The Washinton Times reports that mixing drinks with vinegar is all the rage:

That unmistakable tang and bright acidity is what draws bartenders to vin aigre (sour wine). Historically, white and apple cider vinegars were boiled into syrups for shrub fruit cocktails or added straight up to drinks for their purported medicinal qualities. These days, bartenders are using the tangy acids' aged cousins, balsamic and sherry, to achieve a new level of depth and complexity in cocktails.

But first you've got to choose the vinegar to feature from among the dozens lining store shelves.
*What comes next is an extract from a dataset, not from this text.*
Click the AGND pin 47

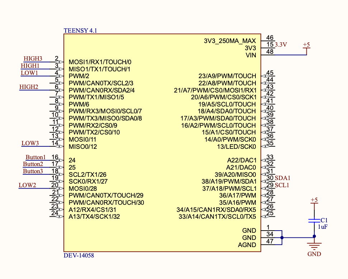pyautogui.click(x=268, y=245)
Vinegar is made by oxidizing the ethanol in wine (sherry, champagne, red wine vinegars), fruit juices (apple cider, raspberry, citrus -- although these are altogether different from white vinegar flavored with fruits), grape must (balsamic), rice, beer and a host of other ingredients. Basically, if you can ferment it, you can turn it into vinegar.

Trend stories always make me suspicious, but maybe vinegary cocktails will soon be more common than mojitos.

Anyone tried vinegar as ingredient? Any success with drinks less baroque than those given in the article?

This three-year-old topic touches on the same subject.

Todd A. Price aka "TAPrice"

Homepage and writings; A Frolic of My Own (personal blog)

Posted
The Washinton Times reports that mixing drinks with vinegar is all the rage:
That unmistakable tang and bright acidity is what draws bartenders to vin aigre (sour wine). Historically, white and apple cider vinegars were boiled into syrups for shrub fruit cocktails or added straight up to drinks for their purported medicinal qualities. These days, bartenders are using the tangy acids' aged cousins, balsamic and sherry, to achieve a new level of depth and complexity in cocktails.

But first you've got to choose the vinegar to feature from among the dozens lining store shelves. Vinegar is made by oxidizing the ethanol in wine (sherry, champagne, red wine vinegars), fruit juices (apple cider, raspberry, citrus -- although these are altogether different from white vinegar flavored with fruits), grape must (balsamic), rice, beer and a host of other ingredients. Basically, if you can ferment it, you can turn it into vinegar.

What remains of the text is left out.